I had a lot of time to think about this as I was driving the 2 hour drive home from Kansas City yesterday. I had just attended a volunteer appreciation  luncheon for Girl Scouts. About 60 people and 8 businesses were recognized for their contribution to Girl Scouts in our council. Some of them were really amazing people, but to be honest, some of them had done far less than people in our own little Service Unit, but no one from our area was nominated for an award. I decided it's time to change that.

Volunteers may not seek recognition, but they need it. Everyone needs to feel appreciated for what they contribute. It's one of the keys to volunteer retention. Sometimes people quit because they have to, but you don't want people quitting because they want to.

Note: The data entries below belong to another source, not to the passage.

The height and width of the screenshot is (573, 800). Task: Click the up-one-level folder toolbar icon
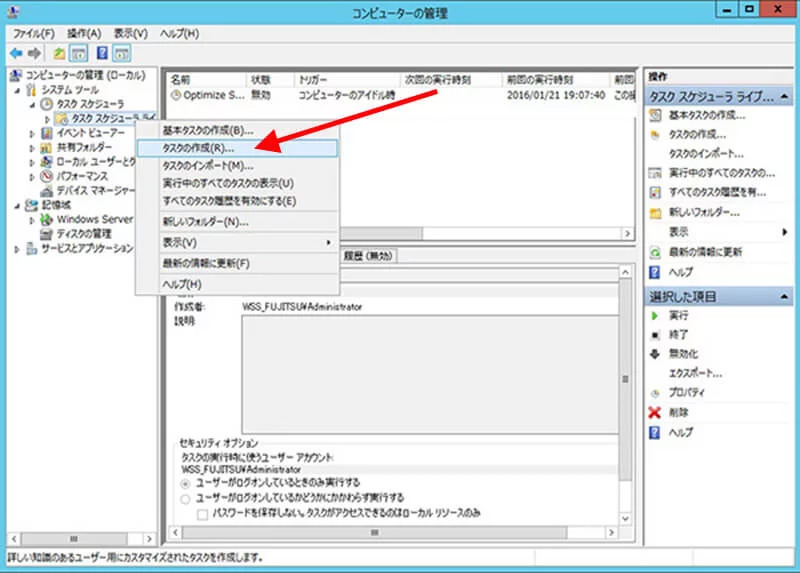click(60, 53)

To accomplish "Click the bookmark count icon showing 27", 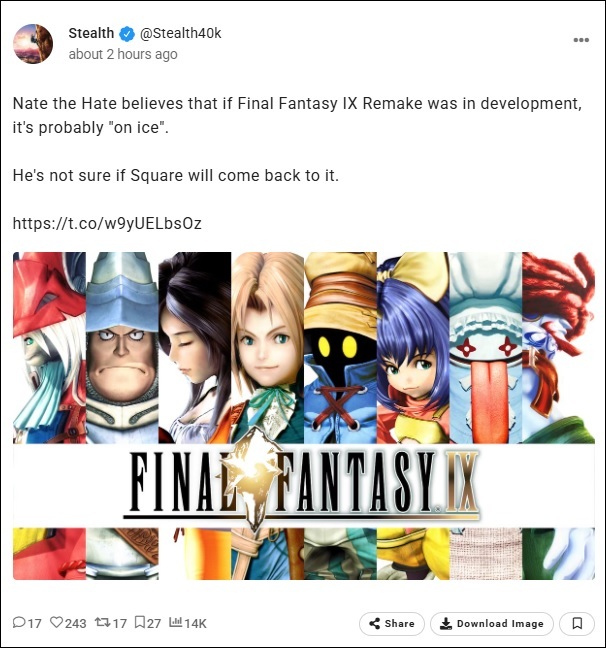I will [140, 622].
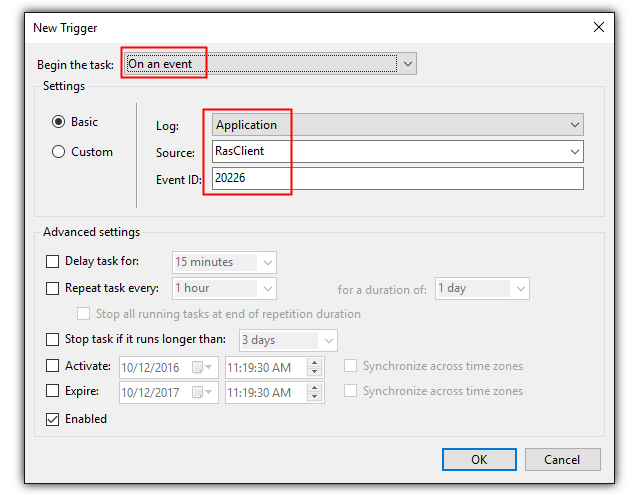Open the Activate date calendar picker
640x495 pixels.
(200, 367)
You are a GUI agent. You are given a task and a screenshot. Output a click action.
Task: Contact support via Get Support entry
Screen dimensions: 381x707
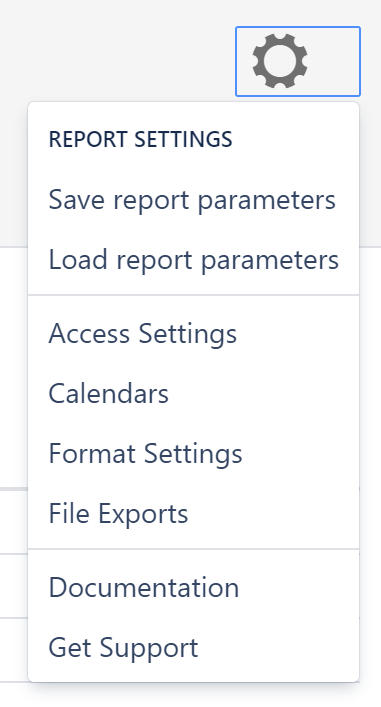click(x=193, y=647)
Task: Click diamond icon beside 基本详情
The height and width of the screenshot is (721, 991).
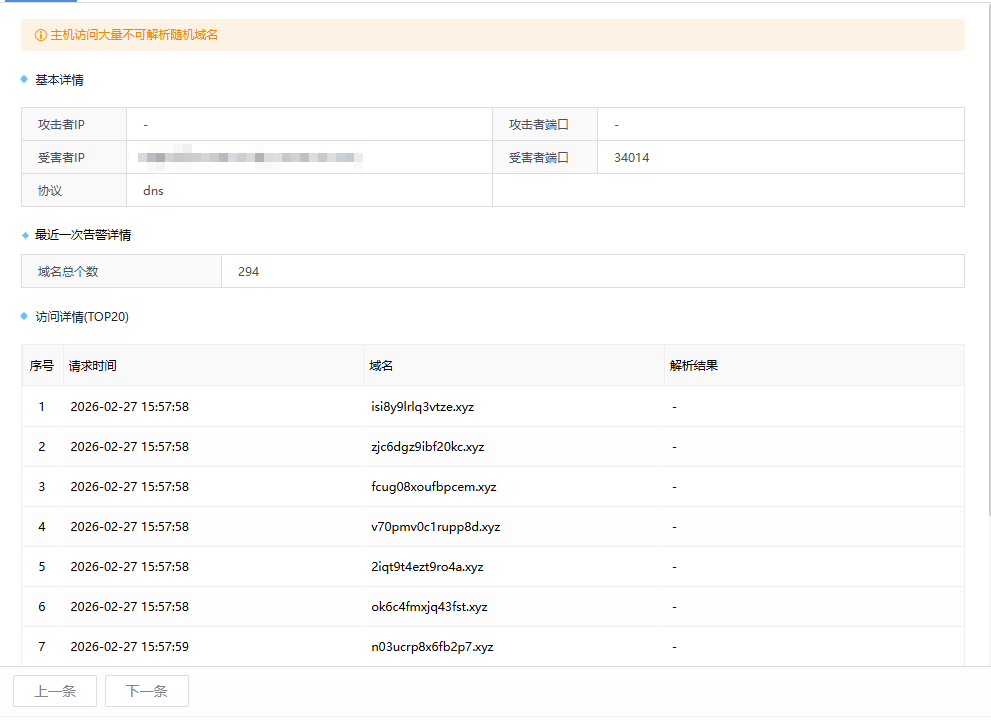Action: 24,79
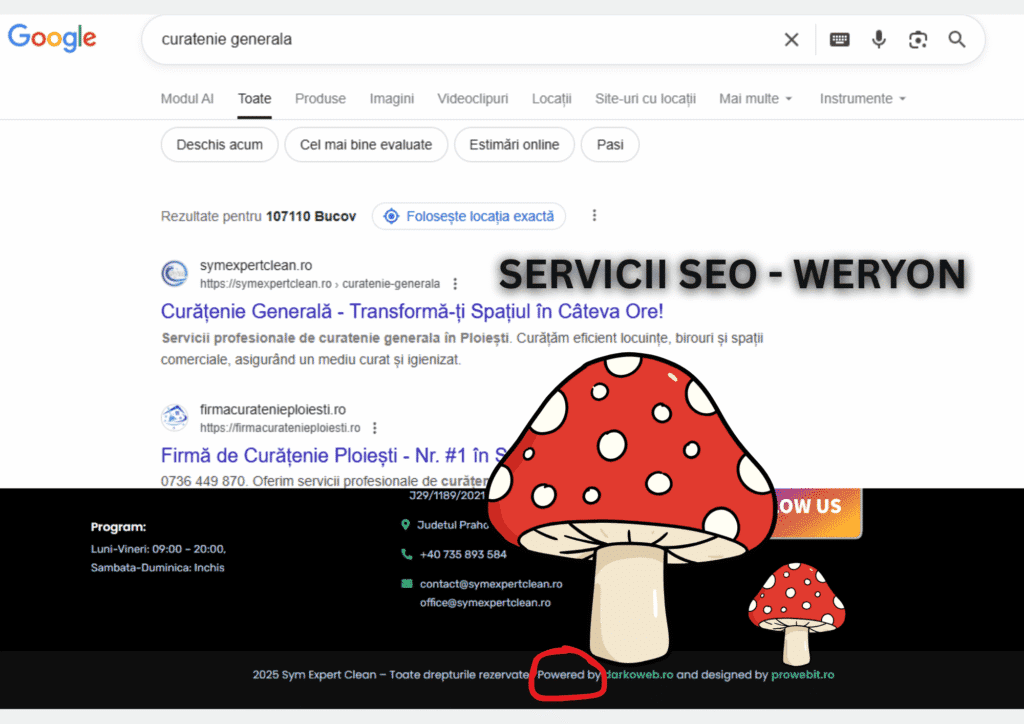Enable the Deschis acum filter
The height and width of the screenshot is (724, 1024).
pos(219,144)
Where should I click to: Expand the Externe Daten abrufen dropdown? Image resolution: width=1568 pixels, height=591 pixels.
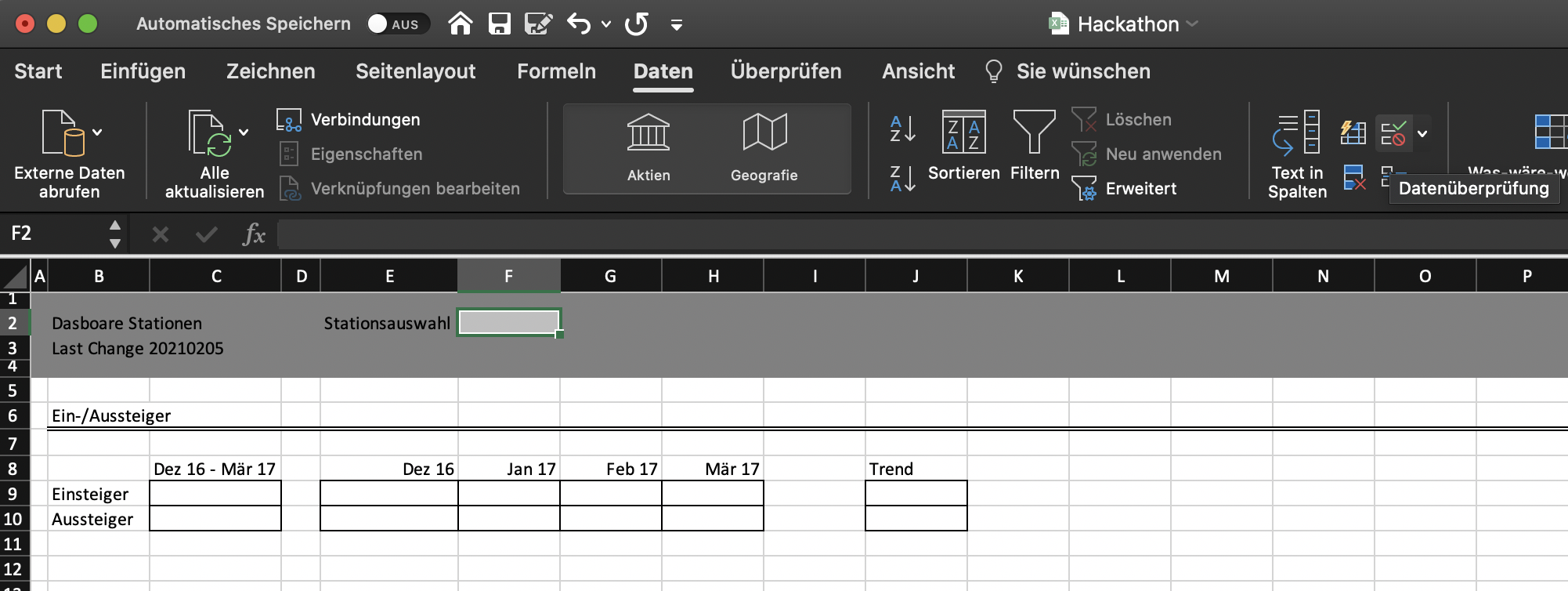(x=97, y=132)
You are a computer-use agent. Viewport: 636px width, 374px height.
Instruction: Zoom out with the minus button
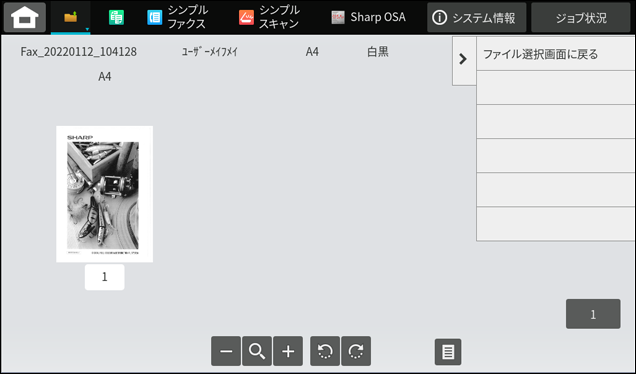226,351
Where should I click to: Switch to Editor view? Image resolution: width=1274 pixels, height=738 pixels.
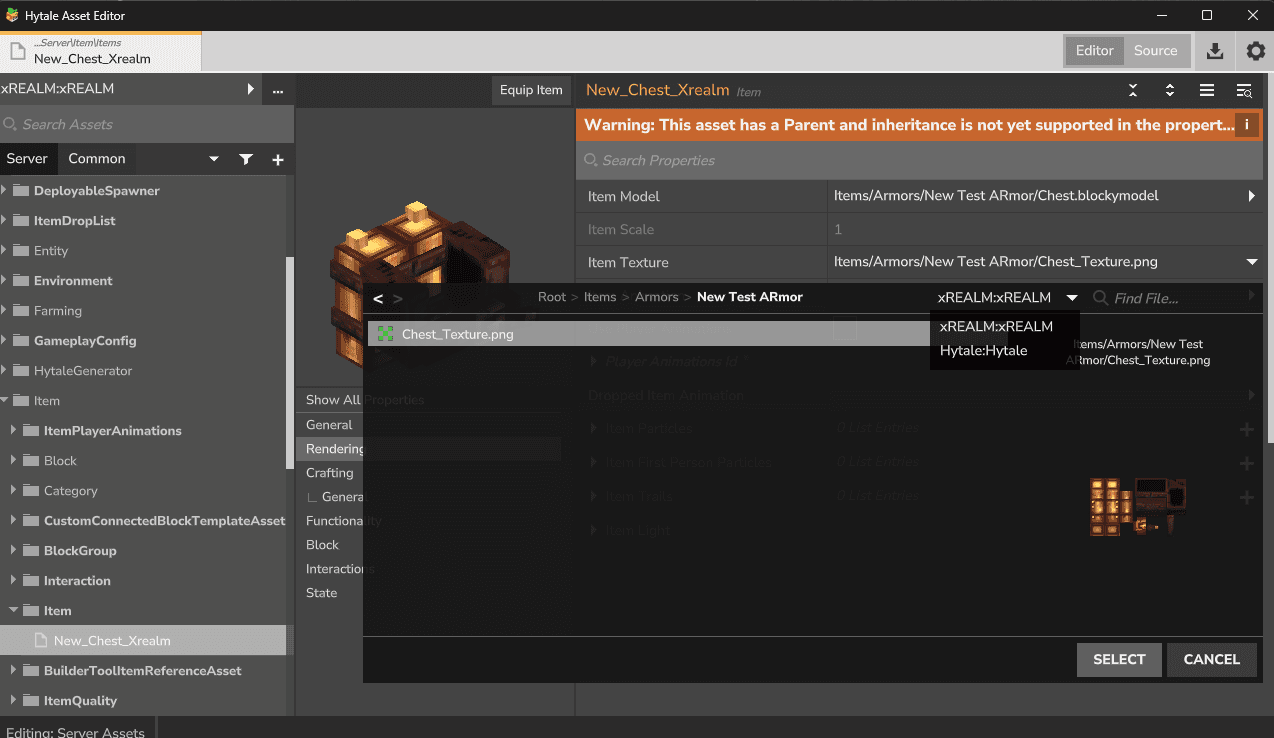[1094, 51]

So take some time and say thank you to a volunteer. I've often heard the phrase, "Money makes the world go round," but I think it's volunteers! So thank you to all of my friends who give up so much of their time to help others.

Sunday, April 3, 2011

DD#142 A wonderful two weeks

So, after Scott finally got to feeling better after his short stay in the hospital, we had a really nice R&R. We didn't do a lot or go on some big vacation, but just enjoyed the simply joy that comes with beind together as a family. Some may think that hanging around the house and playing in the backyard is mundane and boring, but when you only have two weeks together out of a year, those simple little things can create the sweetest memories. I loved watching Scott read books to the girls and playing games with them.

Sitting in comfortable silence around the fire holding hands, words weren't necessary. I think there is something to R&R being low key. We've always traveled to see family or they've come to see us and this time we were able to just be us. Scott and I were able to reconnect in a way that we haven't been able to in years with the chaos that comes with his job and having a family of six. Life isn't going to get slower any time soon, so I'm happy that we were all able to realax and enjoy each other, even if it was only for two weeks. Bring on the next seven months! I'm sure they'll go by as fast as the first five.